Definition 14.3 (Dihedral Augmentation for 2D Grids). For the ARC-AGI challenge, the augmentation group is D_4 \times S_9, where D_4 is the dihedral group of the square (generated by 90-degree rotation r and horizontal reflection s, with relations r^4 = s^2 = e, srs = r^{-1}) and S_9 is the symmetric group on the 9 non-background colors. The combined group has order 8 \times 9! = 2{,}903{,}040. The group acts on input-output grid pairs by applying the same geometric transformation and color permutation to both grids simultaneously (consistent augmentation).

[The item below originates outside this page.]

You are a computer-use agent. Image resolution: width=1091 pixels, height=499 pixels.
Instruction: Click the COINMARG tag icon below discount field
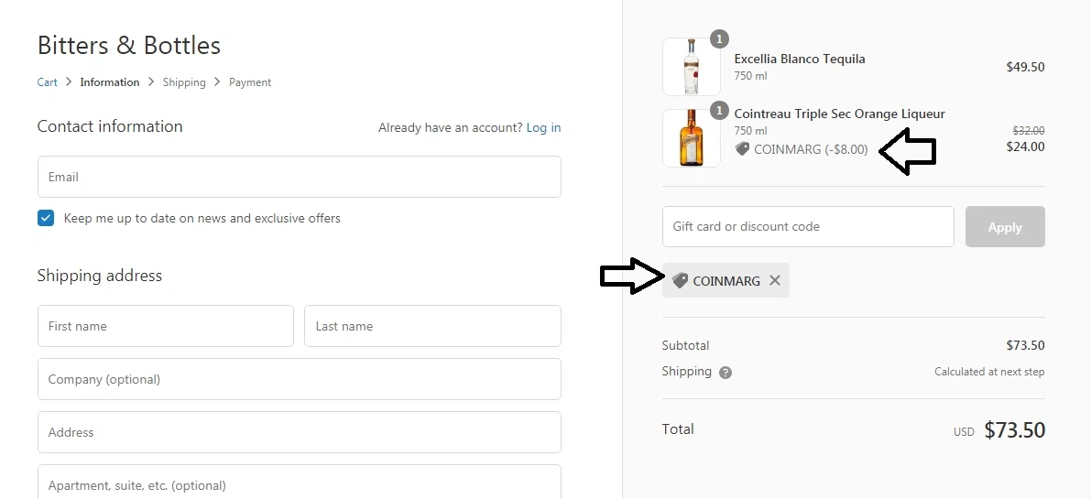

Definition 14.4 (LoRA as Local Curvature Adjustment). Let W \in \mathbb{R}^{m \times n} be a weight matrix of the pretrained model, defining a component of the Riemannian metric on the reasoning manifold. A rank-r LoRA update \Delta W = BA (with B \in \mathbb{R}^{m \times r}, A \in \mathbb{R}^{r \times n}) modifies the metric in a r-dimensional subspace. The fraction of metric degrees of freedom affected is:

\frac{r(m + n)}{mn} \approx \frac{2r}{\min(m,n)}

For r = 32 and m = n = 4096, this is approximately 1.6%. The update is local in the sense that it adjusts the curvature along a thin slice of the manifold (the subspace spanned by the rows of A and columns of B) while leaving the remaining 98.4% of the metric unchanged.

Proposition 14.2 (Curvature Bound). The change in sectional curvature induced by a rank-r LoRA update is bounded by \|\Delta K\| \leq C \cdot \sigma_{\max}(B) \cdot \sigma_{\max}(A) \cdot r / \min(m,n), where C is a constant depending on the original metric and \sigma_{\max} denotes the largest singular value. This bound confirms that low-rank updates produce bounded curvature perturbations — the manifold’s global topology is preserved.


References

Bond, A. H. (2026a). Geometric Methods in Computational Modeling. San Jose State University.

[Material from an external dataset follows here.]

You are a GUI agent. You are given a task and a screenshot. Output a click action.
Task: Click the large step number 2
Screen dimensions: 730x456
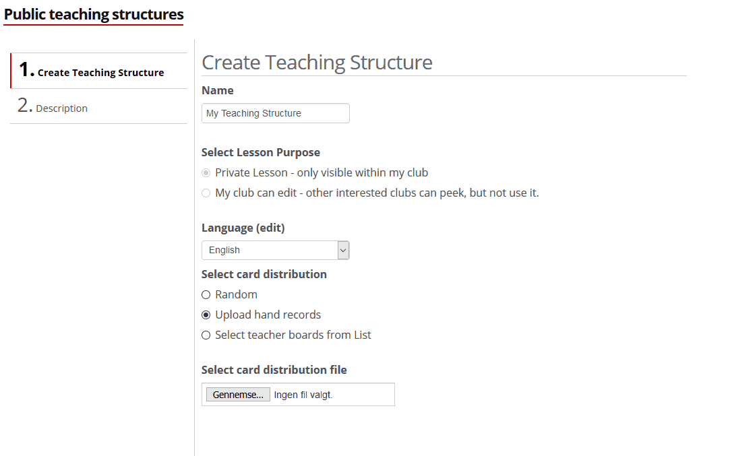pos(25,106)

Bond, A. H. (2026b). Geometric Ethics: Moral Reasoning on the Judgment Manifold. San Jose State University.

Chollet, F. (2024). ARC-AGI: A formal benchmark for measuring abstract reasoning capabilities. Proceedings of the ARC Prize Foundation.

Dettmers, T., Pagnoni, A., Holtzman, A., & Zettlemoyer, L. (2023). QLoRA: Efficient finetuning of quantized LLMs. Advances in Neural Information Processing Systems, 36.

Hu, E. J., et al. (2022). LoRA: Low-rank adaptation of large language models. ICLR 2022.

Nvidia. (2025). Nemotron 3 Reasoning Challenge. Kaggle Competition.

Takens, F. (1981). Detecting strange attractors in turbulence. In Dynamical Systems and Turbulence, Lecture Notes in Mathematics, 898, 366–381. Springer.